---------- Input data

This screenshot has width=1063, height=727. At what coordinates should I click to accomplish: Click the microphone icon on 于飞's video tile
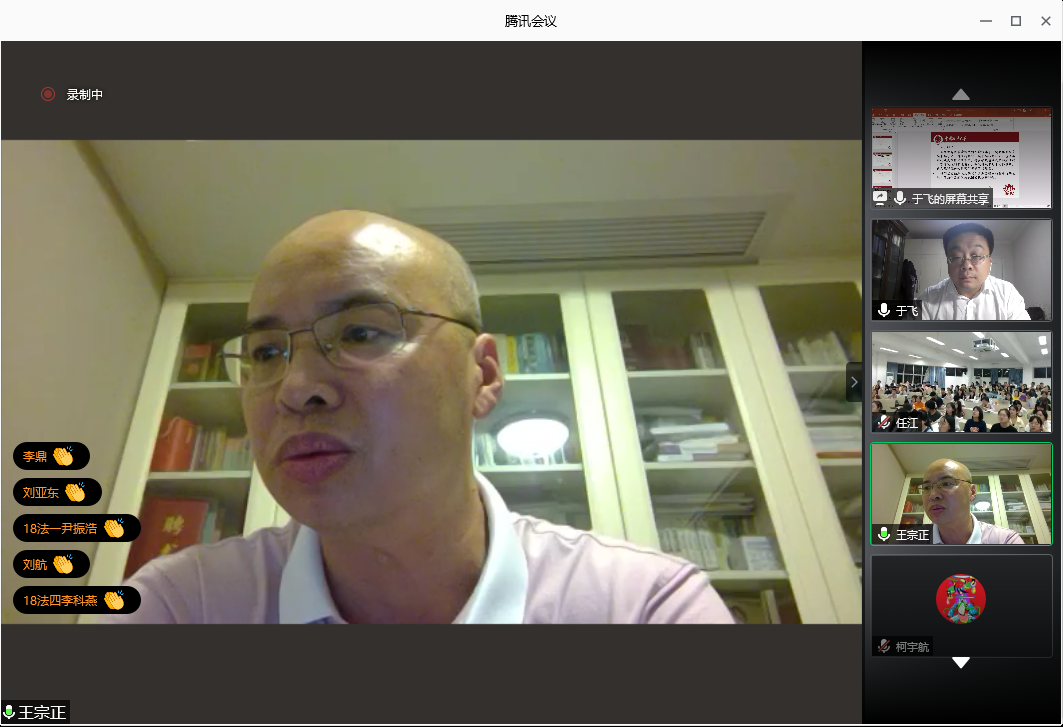pos(884,311)
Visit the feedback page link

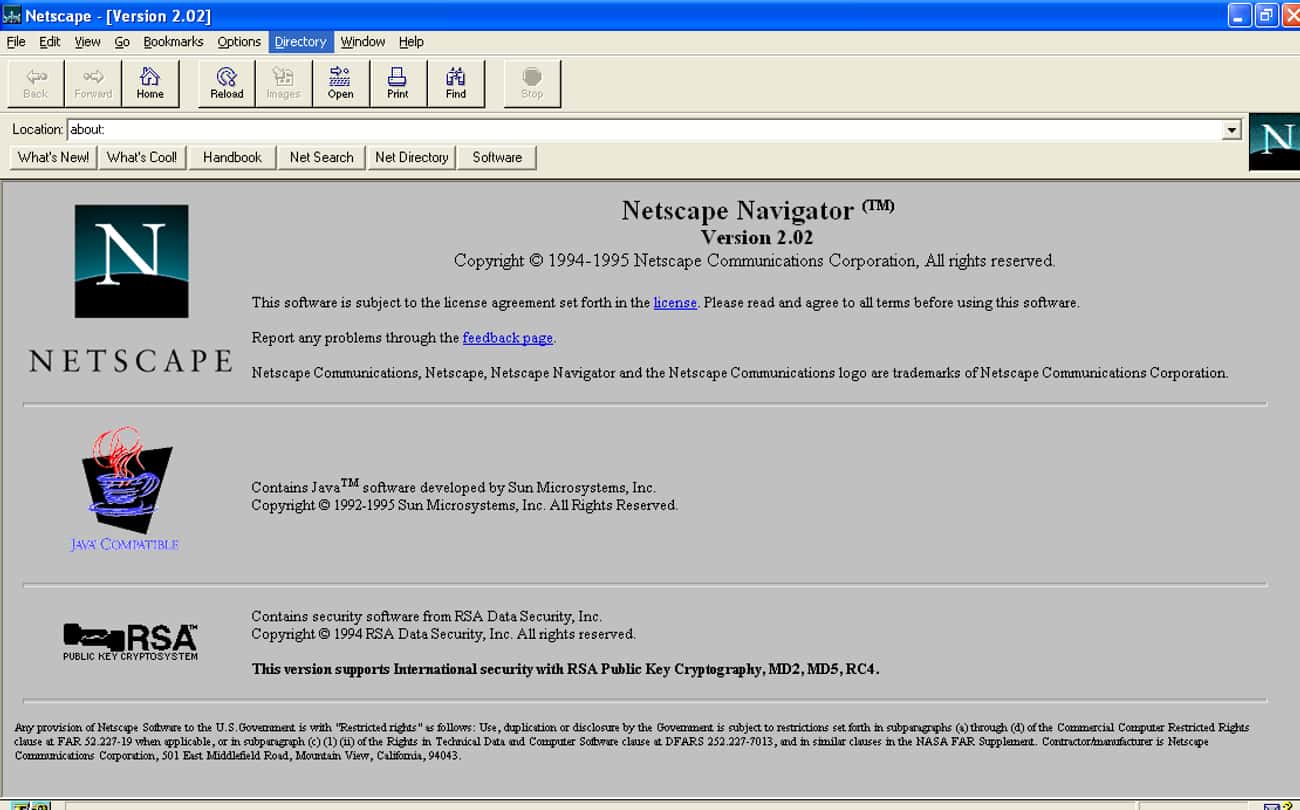point(507,338)
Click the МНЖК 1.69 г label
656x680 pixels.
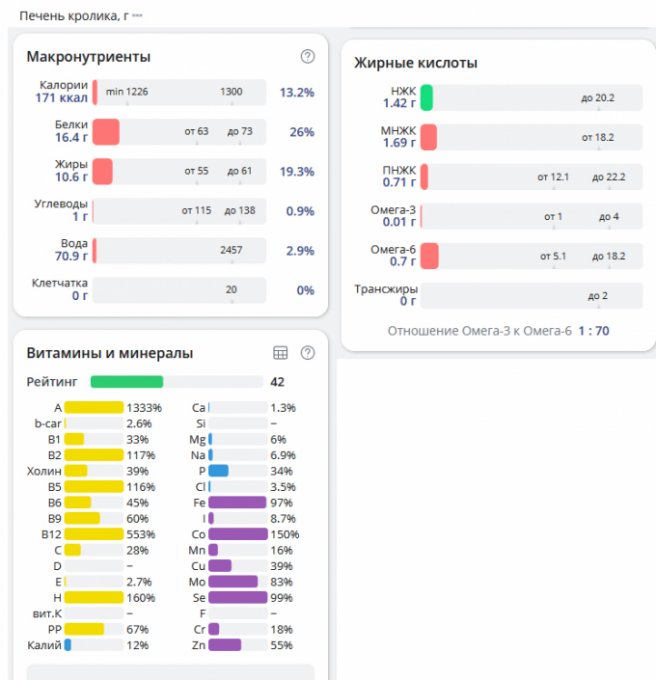(398, 137)
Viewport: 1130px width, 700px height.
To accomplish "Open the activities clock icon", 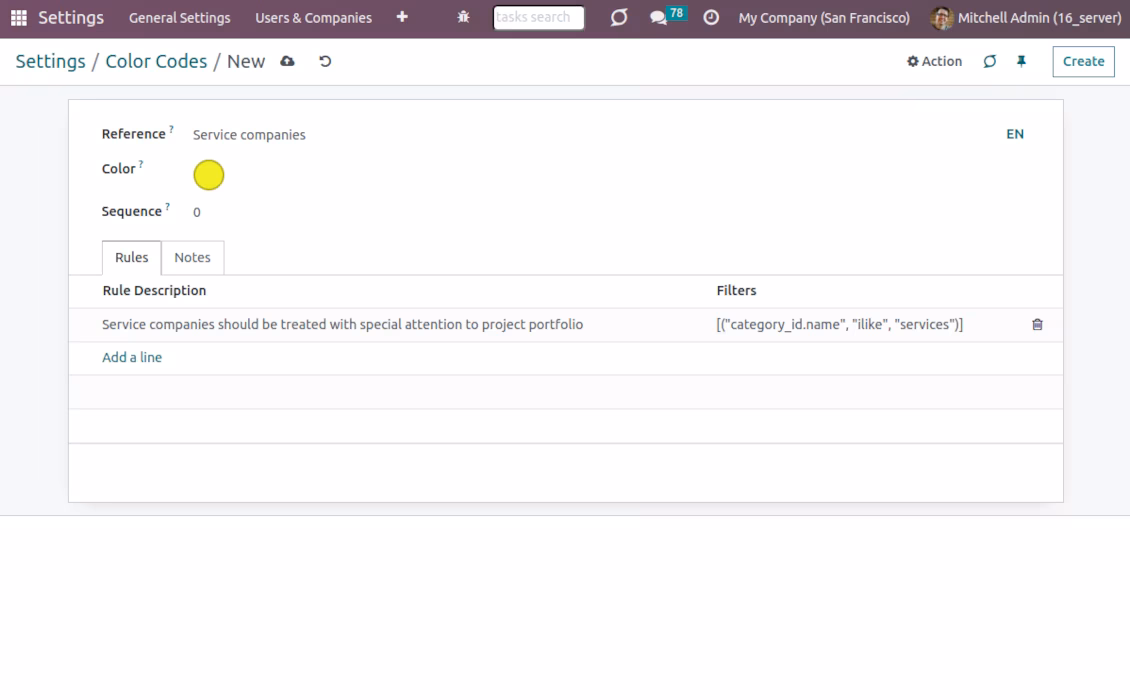I will click(x=711, y=17).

--------------------

[Your instructions]: Write out the records above exactly. Begin with the first line, end with the line holding "Viewport: 1130px width, 700px height.", and drop the pictures.

[Reply to the task]:
This screenshot has width=1063, height=727. At what coordinates should I click to accomplish: Click the microphone icon on 于飞's video tile
pos(884,311)
Visit the feedback page link

point(507,338)
Click the МНЖК 1.69 г label
656x680 pixels.
(398, 137)
Viewport: 1130px width, 700px height.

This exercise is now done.